University of Michigan North Quad
Integrated project delivery profile
By Franklin D. Lancaster, PE, RA, LEED AP BD+C, FASCE, Principal, EYP Architectu
Owner: University of Michigan, Ann Arbor, Mich.
AE Firm (Executive Architect, Structural Engineer, MEP Engineers): EYP Architecture & Engineering, Albany, N.Y.
Design Architect: Robert A. M. Stern Architects, New York, N.Y.
Geotechnical Engineer: Soil and Materials Engineers, Plymouth, Mich.
Construction Manager: Walbridge, Detroit, Mich.
Steel Fabricator: Art Iron, Toledo, Ohio
Steel Detailer: Universal Detailing, Lansing, Mich.
EYP Architecture & Engineering adopted threads of integrated project delivery (IPD) for a project at the University of Michigan in Ann Arbor. Opened for the beginning of the fall 2010 semester, the North Quadrangle Residential and Academic Complex consists of a $175-million building complex occupying 360,000 sq ft. The North Quad’s seven-story academic and 10-story residential towers connect in a series of classrooms, offices, study centers, and TV studios beneath a plaza between the towers.
The team embraced many elements of IPD to improve communication and the dissemination of information. For example, AutoDesk’s Revit BIM software was used to create a 3-D representation of the structure. In addition to benefiting from automatic column schedule and braced frame generation provided by this software, the Revit model was also imported into Computers & Structures Inc.’s ETABS software for analysis and design by the structural team. Furthermore, the model was provided to the steel detailer as a reference for the SDS/2 steel detailing model, and designs of heavy members were released early to align with mill rolling schedules coordinated with the fabricator.
The threads of IPD for the North Quad project were fueled by the use of BIM, a far clearer medium of communication for design collaboration. Although paper shop drawings were still produced, one concept realized during this project is how model-based exchange of information differs from paper-based. In several instances, requests for information (RFIs) came from the fabricator in the form of 3-D PDFs generated from its detailing software. The team was able to manipulate these images, rotating them in all directions to understand how the connection components came together—a much more robust exchange of information than a written, paper RFI.
The North Quad team concluded that IPD is more than just a unified modeling approach; at its core it is a fundamental step forward in how parties interact and are bound together. While advances in technology that allow even better information exchange between designer and fabricator have emerged in the time since the North Quad project, the core characteristics that enable IPD have not changed significantly.

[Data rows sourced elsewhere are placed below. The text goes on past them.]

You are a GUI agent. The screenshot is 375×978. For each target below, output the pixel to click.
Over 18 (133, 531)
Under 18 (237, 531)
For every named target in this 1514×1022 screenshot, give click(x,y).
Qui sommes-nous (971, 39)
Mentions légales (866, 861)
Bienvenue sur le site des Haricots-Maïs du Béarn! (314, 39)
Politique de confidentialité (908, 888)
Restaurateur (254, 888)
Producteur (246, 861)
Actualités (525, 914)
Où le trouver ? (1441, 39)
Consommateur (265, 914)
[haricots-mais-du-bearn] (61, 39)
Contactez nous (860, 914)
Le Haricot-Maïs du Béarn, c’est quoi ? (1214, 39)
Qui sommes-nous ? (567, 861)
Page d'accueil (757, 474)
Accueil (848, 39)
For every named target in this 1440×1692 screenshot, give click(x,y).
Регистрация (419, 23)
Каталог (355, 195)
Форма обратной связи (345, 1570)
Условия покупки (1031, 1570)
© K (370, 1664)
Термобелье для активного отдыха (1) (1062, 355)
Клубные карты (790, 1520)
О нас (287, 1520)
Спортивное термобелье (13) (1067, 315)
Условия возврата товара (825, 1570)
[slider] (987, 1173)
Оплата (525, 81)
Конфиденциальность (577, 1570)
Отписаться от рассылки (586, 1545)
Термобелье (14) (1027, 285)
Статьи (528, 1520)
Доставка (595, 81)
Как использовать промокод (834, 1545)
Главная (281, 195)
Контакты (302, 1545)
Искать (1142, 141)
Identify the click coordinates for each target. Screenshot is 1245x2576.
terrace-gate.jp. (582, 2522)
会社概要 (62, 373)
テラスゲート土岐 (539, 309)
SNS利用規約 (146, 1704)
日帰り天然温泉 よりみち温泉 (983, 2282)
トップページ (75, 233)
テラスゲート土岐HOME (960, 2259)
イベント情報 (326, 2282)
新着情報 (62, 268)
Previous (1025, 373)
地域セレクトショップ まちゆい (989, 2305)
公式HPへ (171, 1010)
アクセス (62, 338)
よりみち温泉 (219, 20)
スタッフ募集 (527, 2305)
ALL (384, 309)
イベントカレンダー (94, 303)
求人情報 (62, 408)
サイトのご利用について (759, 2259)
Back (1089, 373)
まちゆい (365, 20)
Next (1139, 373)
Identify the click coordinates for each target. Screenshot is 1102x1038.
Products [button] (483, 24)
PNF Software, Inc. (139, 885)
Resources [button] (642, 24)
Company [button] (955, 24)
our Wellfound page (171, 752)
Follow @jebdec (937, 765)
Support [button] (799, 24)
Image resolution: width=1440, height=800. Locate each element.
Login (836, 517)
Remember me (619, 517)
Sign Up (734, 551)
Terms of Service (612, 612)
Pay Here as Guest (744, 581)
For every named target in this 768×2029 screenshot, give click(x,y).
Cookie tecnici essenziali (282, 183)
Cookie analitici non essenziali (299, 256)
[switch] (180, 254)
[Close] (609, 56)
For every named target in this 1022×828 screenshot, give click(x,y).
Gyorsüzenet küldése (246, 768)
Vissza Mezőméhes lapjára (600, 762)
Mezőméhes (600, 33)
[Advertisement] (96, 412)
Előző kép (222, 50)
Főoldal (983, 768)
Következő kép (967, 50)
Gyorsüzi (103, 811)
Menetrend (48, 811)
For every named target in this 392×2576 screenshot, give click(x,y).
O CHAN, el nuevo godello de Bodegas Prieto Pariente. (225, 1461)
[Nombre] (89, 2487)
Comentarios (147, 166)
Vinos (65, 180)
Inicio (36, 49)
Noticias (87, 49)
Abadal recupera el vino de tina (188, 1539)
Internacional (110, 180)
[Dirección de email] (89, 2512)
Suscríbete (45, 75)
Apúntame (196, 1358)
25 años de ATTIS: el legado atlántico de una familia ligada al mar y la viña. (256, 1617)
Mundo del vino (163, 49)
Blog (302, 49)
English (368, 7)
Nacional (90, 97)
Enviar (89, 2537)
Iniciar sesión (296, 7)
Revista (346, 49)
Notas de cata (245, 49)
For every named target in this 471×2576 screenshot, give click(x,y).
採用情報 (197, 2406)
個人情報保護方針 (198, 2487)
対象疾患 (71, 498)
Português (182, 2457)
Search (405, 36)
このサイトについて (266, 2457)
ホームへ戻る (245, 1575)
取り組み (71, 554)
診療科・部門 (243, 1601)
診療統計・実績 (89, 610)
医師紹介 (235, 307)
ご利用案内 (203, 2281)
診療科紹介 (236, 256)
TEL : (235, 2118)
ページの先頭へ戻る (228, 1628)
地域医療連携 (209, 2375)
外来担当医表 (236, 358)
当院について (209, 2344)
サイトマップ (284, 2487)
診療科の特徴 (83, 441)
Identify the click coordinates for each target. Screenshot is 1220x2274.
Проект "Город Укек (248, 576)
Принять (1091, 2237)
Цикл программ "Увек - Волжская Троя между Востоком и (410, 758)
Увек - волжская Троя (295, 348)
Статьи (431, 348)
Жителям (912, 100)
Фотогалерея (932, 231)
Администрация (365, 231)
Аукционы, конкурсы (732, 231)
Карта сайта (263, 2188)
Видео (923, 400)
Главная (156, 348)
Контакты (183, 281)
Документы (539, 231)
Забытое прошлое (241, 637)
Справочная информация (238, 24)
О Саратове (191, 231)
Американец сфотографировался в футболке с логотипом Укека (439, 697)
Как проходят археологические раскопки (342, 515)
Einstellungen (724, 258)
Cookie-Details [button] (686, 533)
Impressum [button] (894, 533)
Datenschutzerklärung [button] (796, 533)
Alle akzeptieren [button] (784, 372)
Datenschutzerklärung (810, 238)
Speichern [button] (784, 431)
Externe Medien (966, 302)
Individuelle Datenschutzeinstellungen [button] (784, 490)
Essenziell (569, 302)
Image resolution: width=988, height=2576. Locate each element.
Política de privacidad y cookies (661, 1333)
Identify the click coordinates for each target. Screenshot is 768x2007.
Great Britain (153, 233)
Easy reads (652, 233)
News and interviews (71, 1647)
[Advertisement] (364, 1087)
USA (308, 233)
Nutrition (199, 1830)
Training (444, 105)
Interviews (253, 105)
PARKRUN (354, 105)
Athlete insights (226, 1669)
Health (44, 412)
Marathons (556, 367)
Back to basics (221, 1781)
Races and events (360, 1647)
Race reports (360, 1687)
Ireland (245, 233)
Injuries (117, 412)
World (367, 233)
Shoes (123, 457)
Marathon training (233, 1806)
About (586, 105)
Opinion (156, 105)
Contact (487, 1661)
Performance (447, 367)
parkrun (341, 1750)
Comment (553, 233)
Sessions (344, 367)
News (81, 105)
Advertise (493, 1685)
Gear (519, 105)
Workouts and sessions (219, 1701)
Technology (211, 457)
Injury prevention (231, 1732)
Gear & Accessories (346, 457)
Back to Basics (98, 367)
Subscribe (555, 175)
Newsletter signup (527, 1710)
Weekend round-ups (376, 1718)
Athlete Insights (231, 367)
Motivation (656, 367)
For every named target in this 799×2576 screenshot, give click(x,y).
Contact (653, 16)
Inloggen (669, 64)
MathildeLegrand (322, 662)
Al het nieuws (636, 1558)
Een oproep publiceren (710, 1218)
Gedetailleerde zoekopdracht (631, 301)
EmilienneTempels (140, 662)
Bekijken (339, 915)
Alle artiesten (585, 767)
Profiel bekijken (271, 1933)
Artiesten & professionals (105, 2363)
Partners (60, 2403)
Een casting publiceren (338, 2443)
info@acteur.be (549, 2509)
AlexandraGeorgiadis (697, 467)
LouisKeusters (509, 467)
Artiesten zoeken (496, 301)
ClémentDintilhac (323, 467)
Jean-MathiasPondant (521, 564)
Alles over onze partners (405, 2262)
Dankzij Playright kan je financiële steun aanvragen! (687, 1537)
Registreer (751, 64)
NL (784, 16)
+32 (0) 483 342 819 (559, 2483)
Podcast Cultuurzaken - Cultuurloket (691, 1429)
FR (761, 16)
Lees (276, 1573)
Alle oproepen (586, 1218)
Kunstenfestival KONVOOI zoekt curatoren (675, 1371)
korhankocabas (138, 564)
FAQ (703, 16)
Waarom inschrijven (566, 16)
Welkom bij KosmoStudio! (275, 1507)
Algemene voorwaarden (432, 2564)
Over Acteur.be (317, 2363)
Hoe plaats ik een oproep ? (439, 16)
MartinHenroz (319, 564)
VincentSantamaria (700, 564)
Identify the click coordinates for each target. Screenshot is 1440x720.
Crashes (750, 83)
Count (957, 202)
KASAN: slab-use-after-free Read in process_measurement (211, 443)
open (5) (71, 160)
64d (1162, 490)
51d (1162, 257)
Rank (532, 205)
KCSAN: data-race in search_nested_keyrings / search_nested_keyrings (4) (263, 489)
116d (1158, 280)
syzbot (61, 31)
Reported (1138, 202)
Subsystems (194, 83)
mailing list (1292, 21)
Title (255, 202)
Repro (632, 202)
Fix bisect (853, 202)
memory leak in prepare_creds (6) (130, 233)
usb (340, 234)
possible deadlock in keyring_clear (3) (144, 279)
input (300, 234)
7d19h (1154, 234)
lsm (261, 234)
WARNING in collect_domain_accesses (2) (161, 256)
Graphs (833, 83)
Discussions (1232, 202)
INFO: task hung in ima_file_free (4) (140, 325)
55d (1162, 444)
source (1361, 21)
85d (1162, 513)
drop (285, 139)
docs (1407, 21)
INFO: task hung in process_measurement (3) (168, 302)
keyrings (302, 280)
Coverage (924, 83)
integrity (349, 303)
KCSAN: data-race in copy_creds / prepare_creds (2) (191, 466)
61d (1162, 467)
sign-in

The essential glue of IPD is trust, and the shared goal of all parties is the project, not the individual welfare of any firm. A true IPD contract binds the three main parties (owner, architect/engineer, and builder) as well as other parties, such as subcontractors, into a single agreement where everyone shares profit and reward for a successful project. Until we can realize such an advanced relationship, capturing threads of IPD will help gradually weave a rich fabric of teamwork and collaboration.